[Data items]
— Begin —
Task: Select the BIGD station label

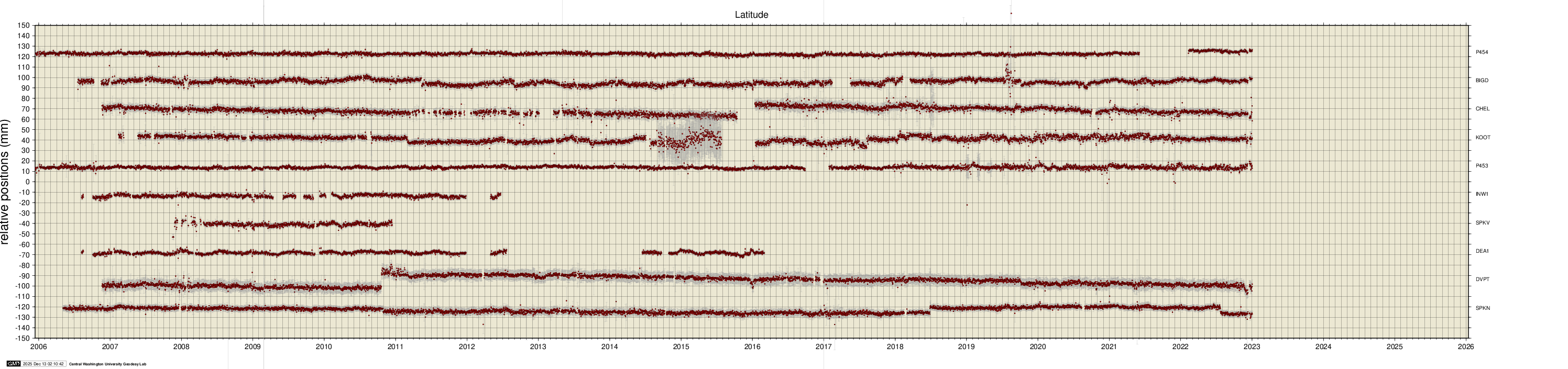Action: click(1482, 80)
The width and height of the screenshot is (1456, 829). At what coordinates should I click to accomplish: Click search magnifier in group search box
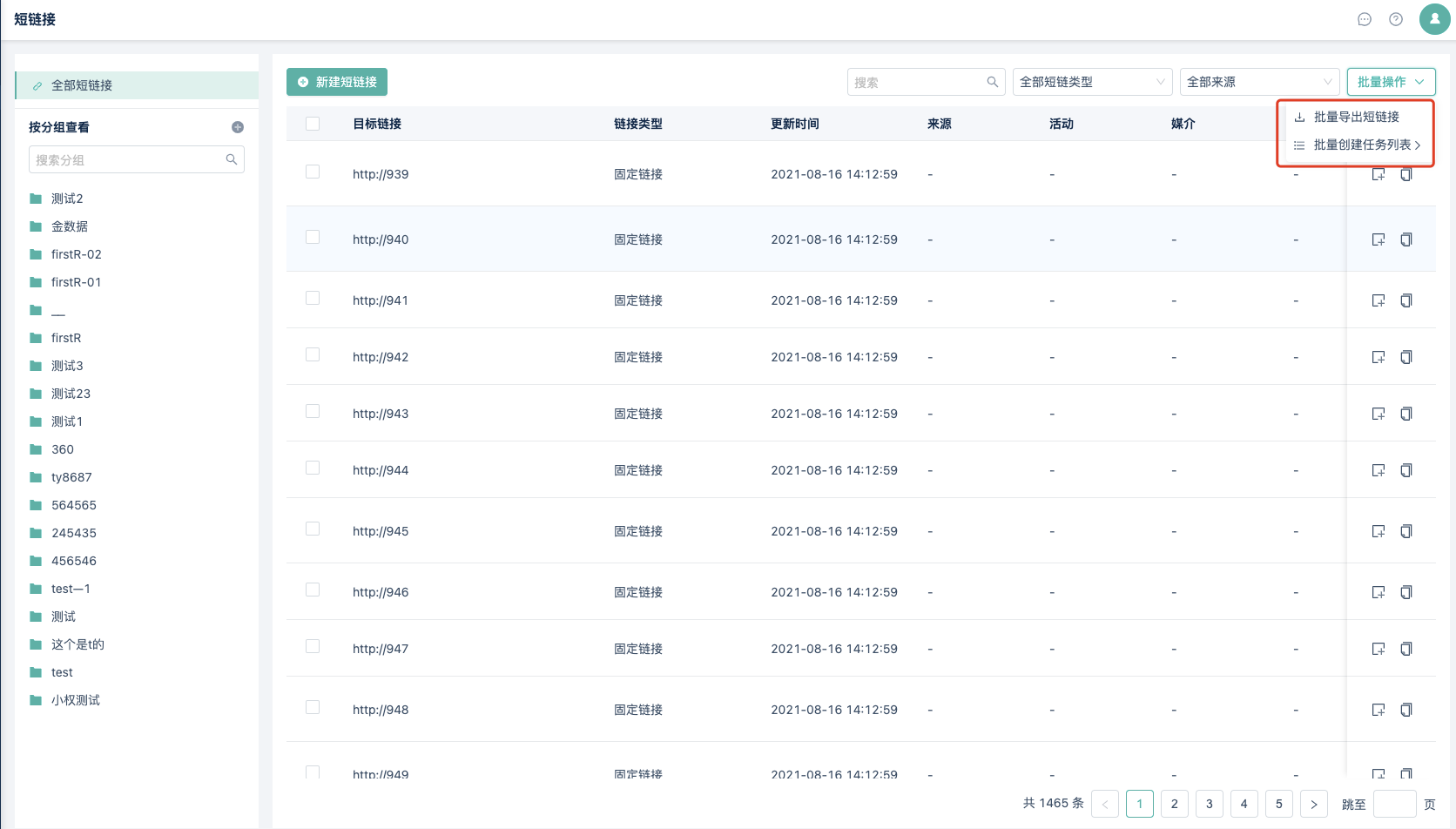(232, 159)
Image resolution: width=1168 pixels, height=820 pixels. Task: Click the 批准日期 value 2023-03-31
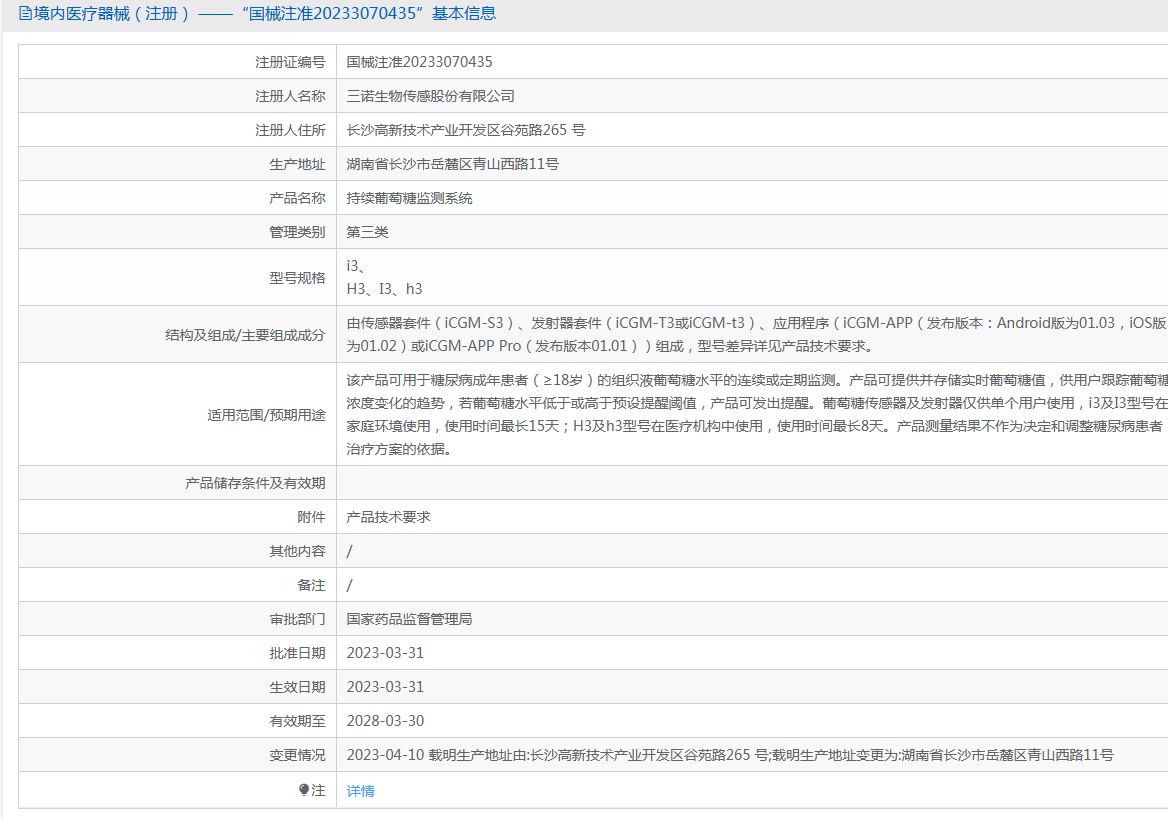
— End —
What you need to do: Copy out the text lines of every row above word for word, leaving the pictures out.

Full solution:
Task: Select the BIGD station label

Action: click(1482, 80)
The width and height of the screenshot is (1456, 829). At what coordinates should I click to accomplish: Click search magnifier in group search box
(232, 159)
Image resolution: width=1168 pixels, height=820 pixels. Task: Click the 批准日期 value 2023-03-31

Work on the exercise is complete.